Stored items from a collection

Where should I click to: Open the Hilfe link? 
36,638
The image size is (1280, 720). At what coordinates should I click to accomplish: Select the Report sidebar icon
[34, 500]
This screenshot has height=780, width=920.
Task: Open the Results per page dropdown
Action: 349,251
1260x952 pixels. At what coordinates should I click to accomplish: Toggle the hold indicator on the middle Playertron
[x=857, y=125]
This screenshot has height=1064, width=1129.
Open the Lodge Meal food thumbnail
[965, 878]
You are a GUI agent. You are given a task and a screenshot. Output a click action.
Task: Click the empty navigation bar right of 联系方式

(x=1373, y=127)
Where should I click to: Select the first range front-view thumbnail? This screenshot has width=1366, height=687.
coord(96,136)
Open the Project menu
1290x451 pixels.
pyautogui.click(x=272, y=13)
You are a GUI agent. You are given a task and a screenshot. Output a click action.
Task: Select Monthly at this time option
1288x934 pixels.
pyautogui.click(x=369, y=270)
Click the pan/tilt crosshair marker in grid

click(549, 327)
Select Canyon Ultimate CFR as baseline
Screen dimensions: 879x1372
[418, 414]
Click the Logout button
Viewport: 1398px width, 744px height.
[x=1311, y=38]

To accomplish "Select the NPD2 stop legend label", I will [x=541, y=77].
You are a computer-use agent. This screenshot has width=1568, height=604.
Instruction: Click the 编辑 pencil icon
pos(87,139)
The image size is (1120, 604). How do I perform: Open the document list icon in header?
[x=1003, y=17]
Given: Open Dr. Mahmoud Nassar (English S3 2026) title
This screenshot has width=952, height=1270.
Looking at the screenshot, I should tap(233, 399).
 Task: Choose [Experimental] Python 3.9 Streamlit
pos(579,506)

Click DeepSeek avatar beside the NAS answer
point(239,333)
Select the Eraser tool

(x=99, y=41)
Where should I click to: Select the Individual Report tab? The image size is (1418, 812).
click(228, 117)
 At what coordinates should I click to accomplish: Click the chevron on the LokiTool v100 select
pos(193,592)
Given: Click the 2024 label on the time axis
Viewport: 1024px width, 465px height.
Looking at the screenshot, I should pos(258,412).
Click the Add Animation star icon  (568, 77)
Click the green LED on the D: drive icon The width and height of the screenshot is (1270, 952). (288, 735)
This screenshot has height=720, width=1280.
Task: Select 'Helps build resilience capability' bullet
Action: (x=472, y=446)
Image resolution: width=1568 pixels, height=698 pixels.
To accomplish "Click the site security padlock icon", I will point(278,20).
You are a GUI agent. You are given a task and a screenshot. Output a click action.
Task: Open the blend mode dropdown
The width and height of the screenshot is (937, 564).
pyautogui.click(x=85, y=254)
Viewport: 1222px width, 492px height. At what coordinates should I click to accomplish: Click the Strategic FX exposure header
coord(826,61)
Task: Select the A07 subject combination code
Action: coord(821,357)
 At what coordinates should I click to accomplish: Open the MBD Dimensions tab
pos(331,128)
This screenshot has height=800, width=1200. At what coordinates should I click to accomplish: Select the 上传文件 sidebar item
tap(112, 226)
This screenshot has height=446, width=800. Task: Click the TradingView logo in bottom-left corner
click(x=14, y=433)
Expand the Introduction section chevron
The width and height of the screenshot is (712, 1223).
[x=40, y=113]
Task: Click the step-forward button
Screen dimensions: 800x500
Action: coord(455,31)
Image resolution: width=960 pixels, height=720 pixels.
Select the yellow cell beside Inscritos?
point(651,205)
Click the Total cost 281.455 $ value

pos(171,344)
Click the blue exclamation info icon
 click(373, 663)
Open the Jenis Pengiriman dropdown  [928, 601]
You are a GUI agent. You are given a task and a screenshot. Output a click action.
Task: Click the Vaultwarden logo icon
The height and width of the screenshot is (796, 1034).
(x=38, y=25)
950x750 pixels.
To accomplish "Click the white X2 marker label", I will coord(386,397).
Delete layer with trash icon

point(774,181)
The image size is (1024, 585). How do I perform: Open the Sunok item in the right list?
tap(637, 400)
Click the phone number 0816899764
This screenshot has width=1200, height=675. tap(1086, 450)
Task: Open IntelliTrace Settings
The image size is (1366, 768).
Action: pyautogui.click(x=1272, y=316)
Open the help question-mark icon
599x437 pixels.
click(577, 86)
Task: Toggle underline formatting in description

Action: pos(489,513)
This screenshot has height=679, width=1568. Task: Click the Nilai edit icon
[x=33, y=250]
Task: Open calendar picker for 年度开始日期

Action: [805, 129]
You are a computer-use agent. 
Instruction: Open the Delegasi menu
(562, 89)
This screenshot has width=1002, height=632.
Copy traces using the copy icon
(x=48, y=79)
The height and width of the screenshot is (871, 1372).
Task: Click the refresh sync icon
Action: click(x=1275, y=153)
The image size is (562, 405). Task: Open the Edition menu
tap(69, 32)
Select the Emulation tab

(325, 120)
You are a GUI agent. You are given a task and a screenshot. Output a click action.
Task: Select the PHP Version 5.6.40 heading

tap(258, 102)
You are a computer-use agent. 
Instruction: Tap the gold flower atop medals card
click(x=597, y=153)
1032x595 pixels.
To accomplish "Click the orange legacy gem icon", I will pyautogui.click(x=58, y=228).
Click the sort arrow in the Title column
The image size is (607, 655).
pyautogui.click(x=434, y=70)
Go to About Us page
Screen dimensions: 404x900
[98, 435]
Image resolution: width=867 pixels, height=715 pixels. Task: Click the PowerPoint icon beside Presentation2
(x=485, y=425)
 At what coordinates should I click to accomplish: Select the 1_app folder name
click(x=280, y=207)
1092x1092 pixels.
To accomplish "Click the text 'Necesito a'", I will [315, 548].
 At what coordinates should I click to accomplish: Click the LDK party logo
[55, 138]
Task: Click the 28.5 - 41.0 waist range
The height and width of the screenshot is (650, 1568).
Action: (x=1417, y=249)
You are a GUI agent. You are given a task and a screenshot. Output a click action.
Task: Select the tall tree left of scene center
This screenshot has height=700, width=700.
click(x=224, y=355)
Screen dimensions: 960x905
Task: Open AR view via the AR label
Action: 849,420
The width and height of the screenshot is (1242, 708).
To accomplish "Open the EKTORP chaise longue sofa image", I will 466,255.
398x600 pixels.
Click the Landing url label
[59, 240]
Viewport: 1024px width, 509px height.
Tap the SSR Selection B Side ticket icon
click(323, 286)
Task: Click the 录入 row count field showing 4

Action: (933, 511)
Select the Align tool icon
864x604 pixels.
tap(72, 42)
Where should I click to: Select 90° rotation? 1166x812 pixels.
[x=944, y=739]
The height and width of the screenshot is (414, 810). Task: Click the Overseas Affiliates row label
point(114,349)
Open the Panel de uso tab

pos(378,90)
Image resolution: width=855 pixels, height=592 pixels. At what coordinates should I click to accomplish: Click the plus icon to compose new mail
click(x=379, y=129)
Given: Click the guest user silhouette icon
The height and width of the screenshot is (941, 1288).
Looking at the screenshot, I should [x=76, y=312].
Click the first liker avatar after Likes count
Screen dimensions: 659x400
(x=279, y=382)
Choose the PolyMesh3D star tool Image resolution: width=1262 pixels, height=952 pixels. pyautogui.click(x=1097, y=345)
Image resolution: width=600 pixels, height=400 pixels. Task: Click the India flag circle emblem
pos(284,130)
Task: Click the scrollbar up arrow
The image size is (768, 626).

■ Your objective: Return, word for word, the lines of the data above from the line with "At what coordinates should I click to accomplish: Open" through the line with "Task: Click the step-forward button", inclusive.

■ Exercise response:
 At what coordinates should I click to accomplish: Open the MBD Dimensions tab
pos(331,128)
This screenshot has height=800, width=1200. At what coordinates should I click to accomplish: Select the 上传文件 sidebar item
tap(112, 226)
This screenshot has height=446, width=800. Task: Click the TradingView logo in bottom-left corner
click(x=14, y=433)
Expand the Introduction section chevron
The width and height of the screenshot is (712, 1223).
[x=40, y=113]
Task: Click the step-forward button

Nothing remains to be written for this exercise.